Diario de invierno (Anagrama,
2012) de Paul Auster es una autobiografía que transciende de la existencia del propio
autor para convertirse en una reflexión sobre la vida y sobre lo que en ella es
importante. Un relato sin trama, un patchwork de momentos.
Ciertamente,
los hechos que a Auster le han ocurrido durante su existencia, las casas donde
ha habitado (tan prolijamente descritas en esta obra), las ciudades donde ha
vivido, las heridas que tiene en su cuerpo (que poco nos importan) y las cuitas
que le ha tocado afrontar no tienen nada que ver con lo que a los demás nos ha
sucedido, pero eso solo es el escenario. Detrás de las bambalinas de la vida
aparece lo que es común a todas las personas: la muerte, el miedo a la misma, el
amor, el desamor, la vejez, el sexo, las emociones primarias, la soledad, las equivocaciones, el paso del tiempo, la
familia, las afinidades, los encontronazos, las alegrías y las tristezas, los
remordimientos, el que los días futuros son cada vez menos. Y, por ello,
Diario de invierno nos resulta tan cercano, porque en el
fondo uno se ve reflejado en muchas de las anécdotas que el escritor
norteamericano nos explica. También esta cercanía, tan llana, tan poco
novelada, tan de mirarse al ombligo, esta falta de trascender, puede resultar
el talón de Aquiles de la obra ya que Auster, en muchos pasajes, se limita a
contar de forma neutral lo ocurrido (excepto cuando narra la muerte de su
madre, donde se muestra claramente emocional), lo que él recuerda, como un
testigo ajeno que hace repaso sin proponerse
que nada sea más interesante o más literario que lo que los propios lectores
han vivido. Sorprende también que la vida de un personaje célebre, la de un
artista famoso, reconocido, sea en el fondo tan igual a la de cualquier otro
ser humano. Porque Auster no elige recuerdos de éxitos, de premios, de
aplausos. Esos parecen haberse esfumado. Sólo queda lo que es el día a día
lleno de miedos y sentimientos, de recuerdos intranscendentes que van de las
chocolatinas que comía de niño a las peleas de barrio.

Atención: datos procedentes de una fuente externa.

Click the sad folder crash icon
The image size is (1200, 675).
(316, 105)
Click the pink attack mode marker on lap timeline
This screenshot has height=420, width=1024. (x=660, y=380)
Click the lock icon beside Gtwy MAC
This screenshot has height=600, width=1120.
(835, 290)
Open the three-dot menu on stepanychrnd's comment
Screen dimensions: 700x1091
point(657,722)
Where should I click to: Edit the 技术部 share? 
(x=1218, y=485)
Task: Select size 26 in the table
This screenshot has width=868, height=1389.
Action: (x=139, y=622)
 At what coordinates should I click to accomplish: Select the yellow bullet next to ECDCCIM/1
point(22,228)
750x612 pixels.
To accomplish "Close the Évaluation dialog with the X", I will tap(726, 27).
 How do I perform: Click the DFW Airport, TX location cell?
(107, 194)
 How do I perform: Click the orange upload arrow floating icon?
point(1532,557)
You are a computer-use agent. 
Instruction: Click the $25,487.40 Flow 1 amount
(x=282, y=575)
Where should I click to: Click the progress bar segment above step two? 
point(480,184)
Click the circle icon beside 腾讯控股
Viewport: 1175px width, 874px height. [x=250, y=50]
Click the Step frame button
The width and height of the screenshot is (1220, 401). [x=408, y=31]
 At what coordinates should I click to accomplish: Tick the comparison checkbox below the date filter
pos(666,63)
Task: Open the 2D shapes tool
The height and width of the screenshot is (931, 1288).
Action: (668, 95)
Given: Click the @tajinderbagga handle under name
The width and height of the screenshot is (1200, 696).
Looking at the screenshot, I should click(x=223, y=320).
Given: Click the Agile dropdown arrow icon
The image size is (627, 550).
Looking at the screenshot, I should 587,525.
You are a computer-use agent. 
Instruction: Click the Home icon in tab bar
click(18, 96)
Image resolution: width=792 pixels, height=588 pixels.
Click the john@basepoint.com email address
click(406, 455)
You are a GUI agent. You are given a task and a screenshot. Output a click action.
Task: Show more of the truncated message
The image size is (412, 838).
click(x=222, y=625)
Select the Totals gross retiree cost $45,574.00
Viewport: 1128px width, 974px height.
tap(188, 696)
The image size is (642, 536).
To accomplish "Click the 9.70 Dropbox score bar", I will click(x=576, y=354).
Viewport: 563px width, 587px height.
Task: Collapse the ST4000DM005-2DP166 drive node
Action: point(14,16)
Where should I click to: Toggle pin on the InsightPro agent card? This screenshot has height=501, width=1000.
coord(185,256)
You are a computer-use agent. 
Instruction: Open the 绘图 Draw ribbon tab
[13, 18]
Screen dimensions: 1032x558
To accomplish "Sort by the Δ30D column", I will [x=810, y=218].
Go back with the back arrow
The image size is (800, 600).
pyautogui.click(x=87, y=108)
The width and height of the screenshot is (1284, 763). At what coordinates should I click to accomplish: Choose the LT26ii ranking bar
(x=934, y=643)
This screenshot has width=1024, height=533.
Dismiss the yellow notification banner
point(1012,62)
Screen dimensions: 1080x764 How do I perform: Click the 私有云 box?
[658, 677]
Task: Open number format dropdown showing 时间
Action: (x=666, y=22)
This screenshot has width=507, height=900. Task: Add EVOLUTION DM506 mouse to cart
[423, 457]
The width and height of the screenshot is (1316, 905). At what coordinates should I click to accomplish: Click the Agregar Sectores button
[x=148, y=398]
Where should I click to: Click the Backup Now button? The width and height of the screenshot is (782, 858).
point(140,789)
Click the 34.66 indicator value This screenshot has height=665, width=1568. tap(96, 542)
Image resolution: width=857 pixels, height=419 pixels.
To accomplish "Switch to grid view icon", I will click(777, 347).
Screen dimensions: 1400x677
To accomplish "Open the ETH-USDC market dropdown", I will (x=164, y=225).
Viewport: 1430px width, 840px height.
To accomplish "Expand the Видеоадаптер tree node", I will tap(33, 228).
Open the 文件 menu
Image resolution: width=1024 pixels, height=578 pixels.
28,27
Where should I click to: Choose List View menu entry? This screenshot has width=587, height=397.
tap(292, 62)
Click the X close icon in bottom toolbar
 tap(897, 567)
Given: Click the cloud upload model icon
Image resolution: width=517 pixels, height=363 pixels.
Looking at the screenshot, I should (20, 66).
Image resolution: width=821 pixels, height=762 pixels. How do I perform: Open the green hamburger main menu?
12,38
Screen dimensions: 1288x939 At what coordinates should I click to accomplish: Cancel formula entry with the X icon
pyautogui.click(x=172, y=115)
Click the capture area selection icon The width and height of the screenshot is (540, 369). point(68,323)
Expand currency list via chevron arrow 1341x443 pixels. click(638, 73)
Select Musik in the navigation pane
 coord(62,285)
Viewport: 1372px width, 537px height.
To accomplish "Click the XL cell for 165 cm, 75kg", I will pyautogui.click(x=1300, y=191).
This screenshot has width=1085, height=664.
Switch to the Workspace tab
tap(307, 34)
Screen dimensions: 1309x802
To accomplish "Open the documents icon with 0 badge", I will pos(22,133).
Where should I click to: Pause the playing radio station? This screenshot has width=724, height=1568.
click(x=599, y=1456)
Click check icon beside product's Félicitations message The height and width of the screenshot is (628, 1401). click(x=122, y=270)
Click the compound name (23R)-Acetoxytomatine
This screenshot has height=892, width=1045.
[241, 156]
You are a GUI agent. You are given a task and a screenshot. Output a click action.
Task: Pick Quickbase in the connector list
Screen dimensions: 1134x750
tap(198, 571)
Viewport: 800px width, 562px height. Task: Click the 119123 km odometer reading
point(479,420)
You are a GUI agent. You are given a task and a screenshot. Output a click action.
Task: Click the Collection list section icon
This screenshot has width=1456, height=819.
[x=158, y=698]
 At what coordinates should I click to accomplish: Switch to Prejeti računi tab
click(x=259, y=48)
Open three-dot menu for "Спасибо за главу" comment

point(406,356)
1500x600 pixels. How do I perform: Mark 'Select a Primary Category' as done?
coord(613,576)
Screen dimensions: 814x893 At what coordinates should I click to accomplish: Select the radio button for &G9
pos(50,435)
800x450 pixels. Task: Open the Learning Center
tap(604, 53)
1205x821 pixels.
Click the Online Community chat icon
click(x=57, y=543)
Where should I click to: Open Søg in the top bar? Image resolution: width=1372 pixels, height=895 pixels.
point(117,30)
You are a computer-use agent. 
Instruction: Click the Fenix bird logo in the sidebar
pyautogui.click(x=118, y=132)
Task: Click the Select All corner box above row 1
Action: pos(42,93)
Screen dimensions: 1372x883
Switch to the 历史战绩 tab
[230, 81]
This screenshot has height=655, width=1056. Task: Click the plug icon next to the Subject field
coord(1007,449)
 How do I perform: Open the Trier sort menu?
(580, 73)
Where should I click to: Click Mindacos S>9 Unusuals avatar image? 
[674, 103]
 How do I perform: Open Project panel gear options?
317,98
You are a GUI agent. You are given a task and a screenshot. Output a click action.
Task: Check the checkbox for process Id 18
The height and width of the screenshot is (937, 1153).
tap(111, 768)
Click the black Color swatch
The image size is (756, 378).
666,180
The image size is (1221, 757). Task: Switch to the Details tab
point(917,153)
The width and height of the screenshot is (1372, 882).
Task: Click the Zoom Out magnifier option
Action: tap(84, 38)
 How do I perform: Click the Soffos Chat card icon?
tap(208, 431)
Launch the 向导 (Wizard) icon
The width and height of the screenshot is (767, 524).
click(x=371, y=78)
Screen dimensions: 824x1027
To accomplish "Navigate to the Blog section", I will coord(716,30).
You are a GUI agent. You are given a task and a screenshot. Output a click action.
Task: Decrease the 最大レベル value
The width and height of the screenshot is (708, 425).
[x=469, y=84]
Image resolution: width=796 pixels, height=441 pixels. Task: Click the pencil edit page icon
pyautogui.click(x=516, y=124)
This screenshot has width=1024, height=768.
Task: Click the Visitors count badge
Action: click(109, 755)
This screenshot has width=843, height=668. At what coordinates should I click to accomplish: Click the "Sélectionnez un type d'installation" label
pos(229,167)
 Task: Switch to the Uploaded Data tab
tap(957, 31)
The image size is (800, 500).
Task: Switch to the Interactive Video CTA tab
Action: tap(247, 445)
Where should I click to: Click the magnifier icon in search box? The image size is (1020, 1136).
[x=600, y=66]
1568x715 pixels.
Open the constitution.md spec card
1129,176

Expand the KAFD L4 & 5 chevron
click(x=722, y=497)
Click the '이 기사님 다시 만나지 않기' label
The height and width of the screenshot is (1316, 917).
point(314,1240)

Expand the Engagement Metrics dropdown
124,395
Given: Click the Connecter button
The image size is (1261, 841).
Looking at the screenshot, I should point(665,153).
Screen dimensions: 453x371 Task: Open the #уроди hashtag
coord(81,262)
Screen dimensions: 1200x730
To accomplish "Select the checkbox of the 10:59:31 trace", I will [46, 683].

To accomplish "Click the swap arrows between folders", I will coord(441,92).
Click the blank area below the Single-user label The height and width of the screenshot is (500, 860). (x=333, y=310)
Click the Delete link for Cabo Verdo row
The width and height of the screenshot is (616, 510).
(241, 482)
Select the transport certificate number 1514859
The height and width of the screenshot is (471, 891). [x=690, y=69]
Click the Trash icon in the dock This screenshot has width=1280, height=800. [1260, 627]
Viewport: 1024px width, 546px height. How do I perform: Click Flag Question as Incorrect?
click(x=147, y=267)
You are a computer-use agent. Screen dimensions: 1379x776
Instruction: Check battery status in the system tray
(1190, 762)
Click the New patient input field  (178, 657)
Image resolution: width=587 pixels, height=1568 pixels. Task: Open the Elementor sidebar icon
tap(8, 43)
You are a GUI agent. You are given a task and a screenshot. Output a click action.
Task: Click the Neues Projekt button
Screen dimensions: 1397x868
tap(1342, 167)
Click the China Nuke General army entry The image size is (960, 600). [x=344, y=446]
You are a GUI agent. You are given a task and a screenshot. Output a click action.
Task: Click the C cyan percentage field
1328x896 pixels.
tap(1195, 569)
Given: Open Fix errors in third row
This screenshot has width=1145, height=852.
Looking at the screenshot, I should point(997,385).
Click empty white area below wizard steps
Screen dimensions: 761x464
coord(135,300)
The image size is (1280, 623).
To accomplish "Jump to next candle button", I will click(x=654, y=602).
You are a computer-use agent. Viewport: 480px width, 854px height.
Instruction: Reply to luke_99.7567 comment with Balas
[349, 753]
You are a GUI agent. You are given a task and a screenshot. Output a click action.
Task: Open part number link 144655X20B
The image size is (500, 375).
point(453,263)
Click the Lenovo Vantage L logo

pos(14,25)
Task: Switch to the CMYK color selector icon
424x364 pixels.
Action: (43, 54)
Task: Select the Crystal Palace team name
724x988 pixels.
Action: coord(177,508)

En cierto modo, el libro es narcisista en dos
sentidos, en el de un Auster que se empalaga hablando de sí mismo y de lo que a
él le ha resultado importante suponiendo que también lo es para el lector, y en
el de que a todos nosotros nos gusta hablar y leer sobre nosotros mismos y en
Diario de invierno lo hacemos, aunque sea a través de la
vida de Auster. El propio tiempo verbal elegido (la segunda persona del
singular, ese continuo “tú”) nos llama a interpretarlo así; el escritor habla
de sí pero nos dice “tú eres” en vez de “yo soy”, nos hace sentir que lo que
cuenta “me pasa a mí”, apela a una cierta complicidad. Auster hace el ejercicio
de análisis, de disección de la vida, con una prosa directa (en partes, de
frases cortas; en partes de frases larguísimas), un relatar pausado, un
lenguaje que combina lo más mundano (e incluso aburrido) con pasajes muy
líricos; alternando la descripción, en ocasiones cansina (la parte central en
que describe las decenas de casas que ha habitado, por ejemplo), de detalles
sin importancia con reflexiones íntimas y hondas. Más pareciera que es un “cortar
y pegar” de memorias anotadas al azar, una sucesión de instantes aleatorios, no
cronológicos, conectados entre sí de manera poco lineal pero suficiente; una
especie de tira de imágenes que nos muestra flashes elegidos
para contar de manera coherente y completa toda una vida, desde la niñez hasta
el invierno de la vida, como Auster define a la vejez al
terminar el libro. De hecho, no nos habla del invierno sino del camino que
lleva al invierno, de lo que el ser humano digiere y mastica hasta llegar a él.
Auster contempla el final ineludible con resignación, incluso con cierto miedo a la
muerte, y quizá demasiada nostalgia porque continuamente retorna a lo que se ha
ido, a lo que fue, sin deleitarse en lo
que tiene excepto en contadas ocasiones (la larga charla de su aniversario de
bodas con su esposa, por ejemplo, con un Auster romántico y devoto de ella).
Probablemente, sobran páginas (la
interminable lista de las comidas que le gustaban de niño o las cicatrices que
tiene su cuerpo, sin ir más lejos) porque aportan muy poco, debiéndose haber filtrado un poco más el diario de memorias, y
falta una visión, una catarsis, un objetivo que dé coherencia a ese cortar y
pegar de momentos, que dé sentido a ese invierno al que todos llegamos.